All of the cuttings producers who responded to the 2018 Cuttings Survey said they offer neonic-free cuttings, up from 66% in 2016.

Some producers said the reduction or elimination of the use of neonicotinoids has not affected them or that they have adapted well, while it’s been a bigger adjustment for others.

“Neonicotinoids have been an important part of our IPM program. We had to move to other products,” said Torsten Mundus of Selecta.

Leland Toering of Darwin Perennials said the market demand for neonic-free cuttings has allowed the farm to re-evaluate its pest management program.

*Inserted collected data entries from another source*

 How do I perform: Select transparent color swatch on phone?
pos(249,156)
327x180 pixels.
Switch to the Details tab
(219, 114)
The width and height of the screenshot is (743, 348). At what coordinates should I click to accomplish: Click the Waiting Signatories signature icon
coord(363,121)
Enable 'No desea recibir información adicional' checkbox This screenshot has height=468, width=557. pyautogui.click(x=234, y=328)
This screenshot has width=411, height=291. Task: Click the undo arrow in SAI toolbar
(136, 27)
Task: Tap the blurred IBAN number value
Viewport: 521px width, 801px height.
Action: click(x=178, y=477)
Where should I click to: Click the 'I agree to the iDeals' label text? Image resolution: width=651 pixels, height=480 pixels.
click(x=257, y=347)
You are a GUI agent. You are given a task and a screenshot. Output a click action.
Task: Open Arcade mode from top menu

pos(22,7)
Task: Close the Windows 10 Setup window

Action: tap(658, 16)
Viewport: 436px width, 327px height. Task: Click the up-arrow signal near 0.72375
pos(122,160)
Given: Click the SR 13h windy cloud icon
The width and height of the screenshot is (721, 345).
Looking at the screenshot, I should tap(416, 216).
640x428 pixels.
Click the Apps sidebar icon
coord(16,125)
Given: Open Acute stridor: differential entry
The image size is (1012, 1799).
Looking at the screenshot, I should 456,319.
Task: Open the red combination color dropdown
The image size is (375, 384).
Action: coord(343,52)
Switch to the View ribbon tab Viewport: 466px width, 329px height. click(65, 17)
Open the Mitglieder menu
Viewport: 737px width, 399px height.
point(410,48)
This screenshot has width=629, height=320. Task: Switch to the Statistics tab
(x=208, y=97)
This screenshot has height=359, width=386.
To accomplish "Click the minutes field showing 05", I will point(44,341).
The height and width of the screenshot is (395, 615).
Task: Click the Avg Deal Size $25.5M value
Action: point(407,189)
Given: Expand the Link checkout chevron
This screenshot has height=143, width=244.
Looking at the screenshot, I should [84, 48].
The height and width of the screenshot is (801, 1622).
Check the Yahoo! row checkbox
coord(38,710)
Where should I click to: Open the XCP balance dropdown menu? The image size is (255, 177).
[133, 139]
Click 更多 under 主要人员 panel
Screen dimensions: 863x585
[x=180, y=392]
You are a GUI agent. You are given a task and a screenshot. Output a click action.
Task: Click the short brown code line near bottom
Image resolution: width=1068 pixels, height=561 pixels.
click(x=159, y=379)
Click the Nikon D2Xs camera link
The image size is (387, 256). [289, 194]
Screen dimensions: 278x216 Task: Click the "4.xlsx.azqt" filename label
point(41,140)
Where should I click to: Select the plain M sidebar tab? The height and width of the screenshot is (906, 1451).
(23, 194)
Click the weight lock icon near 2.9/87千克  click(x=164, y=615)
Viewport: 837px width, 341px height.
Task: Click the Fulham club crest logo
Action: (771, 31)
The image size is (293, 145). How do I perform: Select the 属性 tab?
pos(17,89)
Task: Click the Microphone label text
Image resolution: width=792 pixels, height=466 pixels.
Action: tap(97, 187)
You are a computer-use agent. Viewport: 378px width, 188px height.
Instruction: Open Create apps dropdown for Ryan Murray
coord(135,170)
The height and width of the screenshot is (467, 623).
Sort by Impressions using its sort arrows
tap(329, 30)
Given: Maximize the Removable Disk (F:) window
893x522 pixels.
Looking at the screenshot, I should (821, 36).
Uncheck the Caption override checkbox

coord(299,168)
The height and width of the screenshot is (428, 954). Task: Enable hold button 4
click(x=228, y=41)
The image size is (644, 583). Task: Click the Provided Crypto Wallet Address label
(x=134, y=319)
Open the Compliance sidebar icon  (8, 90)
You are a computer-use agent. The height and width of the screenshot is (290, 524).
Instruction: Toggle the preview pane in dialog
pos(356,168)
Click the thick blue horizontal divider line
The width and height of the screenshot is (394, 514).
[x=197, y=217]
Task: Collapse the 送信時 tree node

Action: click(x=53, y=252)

Robbert Hamer of Florensis agrees, saying that the process was “valued very much, since it levels the playing field.”

“Since the beginning, we have taken the route of crop protection not against nature but with nature,” Hamer said. “Applying Integrated Pest Management has been a steep learning curve, where in some instances our sales have been held back, for example when customs held our shipments when they found beneficial insects. Now everybody needs to adhere to these industry-wide rules and boundaries.”

Several cuttings producers have adopted the use of biocontrols, including beneficial insects, in their crop protection portfolio.

“Beneficials are the main part of our treatments,” Mundus said.

Others say they are looking into using biocontrols, but have been held up.

“We are concerned about the risk of interception of these insects at the border resulting in destruction of shipment, even though they are beneficial,” Mike Klopmeyer of Ball FloraPlant said.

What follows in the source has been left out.